Alternative methods for assessing bronchodilator reversibility in patients with severe chronic obstructive pulmonary disease
- VernacularTitle:不同指标对老年严重慢性阻塞性肺疾病患者吸入支气管舒张剂疗效的评价
- Author:
Rui CHEN
;
Rongchang CHEN
;
Lian CHEN
;
Jingping ZHENG
- Publication Type:Journal Article
- Keywords:
Pulmonary disease,chronic obstructive;
Dyspnea;
Evaluation stadies Bronehodilator agents
- From:
Chinese Journal of Geriatrics
2008;27(9):661-664
- CountryChina
- Language:Chinese
-
Abstract:
Objective To explore the clinical significence of three alternative ways in assessing bronchodilator reversibility in patients with severe chronic obstructive pulmonary disease (COPD).Methods 18 clinically stable patients with severe COPD were collected. Pulmonary ventilation function and capacity of lung were measured after inhaling compound ipratropium bromide solution before and after nebulised saline, and at intervals.
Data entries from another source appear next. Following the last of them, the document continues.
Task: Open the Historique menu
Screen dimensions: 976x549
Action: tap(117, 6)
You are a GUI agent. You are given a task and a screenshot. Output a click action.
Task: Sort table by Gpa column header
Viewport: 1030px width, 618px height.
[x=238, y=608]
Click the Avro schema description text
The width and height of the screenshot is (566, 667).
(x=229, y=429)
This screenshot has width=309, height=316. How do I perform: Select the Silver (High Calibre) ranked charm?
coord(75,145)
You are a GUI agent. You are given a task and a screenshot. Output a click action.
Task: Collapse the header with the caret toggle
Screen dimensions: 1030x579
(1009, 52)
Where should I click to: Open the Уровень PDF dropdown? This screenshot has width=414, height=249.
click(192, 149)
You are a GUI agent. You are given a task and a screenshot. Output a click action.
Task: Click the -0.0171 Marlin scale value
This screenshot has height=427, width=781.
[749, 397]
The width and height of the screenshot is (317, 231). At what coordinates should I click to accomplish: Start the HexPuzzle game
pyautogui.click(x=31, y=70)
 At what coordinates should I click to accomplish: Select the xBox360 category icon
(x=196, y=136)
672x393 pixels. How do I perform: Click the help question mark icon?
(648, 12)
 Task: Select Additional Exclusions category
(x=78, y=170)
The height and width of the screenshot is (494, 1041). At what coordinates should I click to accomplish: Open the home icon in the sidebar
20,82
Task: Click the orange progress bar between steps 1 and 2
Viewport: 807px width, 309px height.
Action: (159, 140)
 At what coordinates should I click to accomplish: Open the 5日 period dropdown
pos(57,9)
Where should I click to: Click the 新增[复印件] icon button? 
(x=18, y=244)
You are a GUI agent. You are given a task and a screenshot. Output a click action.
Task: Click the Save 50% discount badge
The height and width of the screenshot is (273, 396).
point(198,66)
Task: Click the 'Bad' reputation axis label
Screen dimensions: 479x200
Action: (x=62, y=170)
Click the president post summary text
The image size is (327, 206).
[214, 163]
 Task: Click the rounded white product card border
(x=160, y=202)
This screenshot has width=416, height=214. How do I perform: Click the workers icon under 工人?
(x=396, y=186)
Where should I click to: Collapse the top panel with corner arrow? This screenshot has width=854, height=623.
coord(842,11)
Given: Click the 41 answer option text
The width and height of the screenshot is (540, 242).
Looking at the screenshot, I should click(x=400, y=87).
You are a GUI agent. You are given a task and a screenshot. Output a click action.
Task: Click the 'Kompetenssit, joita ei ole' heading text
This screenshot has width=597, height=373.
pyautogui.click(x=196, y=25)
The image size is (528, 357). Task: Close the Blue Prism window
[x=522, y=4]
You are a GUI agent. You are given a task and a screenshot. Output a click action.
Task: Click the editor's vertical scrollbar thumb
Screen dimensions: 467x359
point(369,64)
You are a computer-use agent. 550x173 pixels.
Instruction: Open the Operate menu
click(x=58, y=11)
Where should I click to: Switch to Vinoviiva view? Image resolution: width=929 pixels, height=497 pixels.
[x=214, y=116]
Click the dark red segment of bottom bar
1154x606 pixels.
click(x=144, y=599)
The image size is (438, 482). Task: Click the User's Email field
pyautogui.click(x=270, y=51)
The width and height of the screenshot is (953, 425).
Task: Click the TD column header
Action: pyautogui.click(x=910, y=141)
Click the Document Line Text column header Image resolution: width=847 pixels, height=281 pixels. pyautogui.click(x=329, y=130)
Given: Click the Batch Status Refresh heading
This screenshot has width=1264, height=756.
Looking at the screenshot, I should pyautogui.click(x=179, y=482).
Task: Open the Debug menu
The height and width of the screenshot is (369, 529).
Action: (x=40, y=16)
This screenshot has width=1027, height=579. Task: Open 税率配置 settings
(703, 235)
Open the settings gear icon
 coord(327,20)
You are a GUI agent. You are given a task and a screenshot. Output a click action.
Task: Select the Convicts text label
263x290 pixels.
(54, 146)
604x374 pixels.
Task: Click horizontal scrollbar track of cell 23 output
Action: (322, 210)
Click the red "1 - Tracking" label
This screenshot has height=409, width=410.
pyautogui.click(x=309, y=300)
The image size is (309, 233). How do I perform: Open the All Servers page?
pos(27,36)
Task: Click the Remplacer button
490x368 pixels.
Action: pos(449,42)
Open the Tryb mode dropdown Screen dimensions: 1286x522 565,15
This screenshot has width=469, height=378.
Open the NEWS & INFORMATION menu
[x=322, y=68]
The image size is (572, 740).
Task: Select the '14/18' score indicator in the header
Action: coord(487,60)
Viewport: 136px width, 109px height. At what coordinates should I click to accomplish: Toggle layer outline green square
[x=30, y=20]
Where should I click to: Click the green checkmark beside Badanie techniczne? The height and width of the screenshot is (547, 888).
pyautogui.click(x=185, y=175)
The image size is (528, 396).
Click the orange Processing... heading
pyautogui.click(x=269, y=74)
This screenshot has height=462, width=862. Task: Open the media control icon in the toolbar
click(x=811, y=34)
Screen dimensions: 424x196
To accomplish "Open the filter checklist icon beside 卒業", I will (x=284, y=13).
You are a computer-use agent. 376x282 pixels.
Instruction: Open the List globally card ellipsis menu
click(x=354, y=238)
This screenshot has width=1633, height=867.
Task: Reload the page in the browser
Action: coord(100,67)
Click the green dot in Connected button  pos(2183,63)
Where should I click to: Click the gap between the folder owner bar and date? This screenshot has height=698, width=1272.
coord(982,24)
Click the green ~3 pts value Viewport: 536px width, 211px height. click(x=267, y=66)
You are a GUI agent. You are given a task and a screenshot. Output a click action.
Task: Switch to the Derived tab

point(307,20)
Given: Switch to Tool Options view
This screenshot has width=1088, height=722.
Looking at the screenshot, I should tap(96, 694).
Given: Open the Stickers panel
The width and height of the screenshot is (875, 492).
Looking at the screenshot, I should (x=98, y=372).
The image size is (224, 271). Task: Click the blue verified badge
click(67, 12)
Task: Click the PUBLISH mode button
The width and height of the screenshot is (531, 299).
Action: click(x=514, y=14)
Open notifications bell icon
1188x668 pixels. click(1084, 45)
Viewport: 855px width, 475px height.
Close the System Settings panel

Expiratory flow limitation (EFL) was detected by negative expiratory pressure technique concurrently. Results Compared with placebo,bronchodilator caused a significant increase in forced expiratory volume in one second (FEV1)%Pred,forced vital capacity (FVC)%Pred and inspiratory capacity (IC)%Pred and a significant decrease in residual volume (RV)%Pred, functional residual capacity (FRC)% Pred and Borg scale. But there were no changes in total lung capacity (TLC)% Pred, 5-point EFL score and breathing pattern variables. The increase of IC was correlated with the reduction of Borg scale, but such correlation did not exist between the increase of FEV1 and the reduction of Borg scale. When ROC curve was applied to assess the significance of IC, 5-point EFL score and FEV1 in evaluating the effects of broncholilator,the area under curve (AUC) of which was 0. 868,0. 681 and 0. 557 respectively.Conclusions Compared with FEV1, IC has higher sensitivity and reliability to evaluate the clinical response of bronchodilator in patients with severe COPD. The 5-point EFL score is not an appropriate measurement of acute bronchodilator response.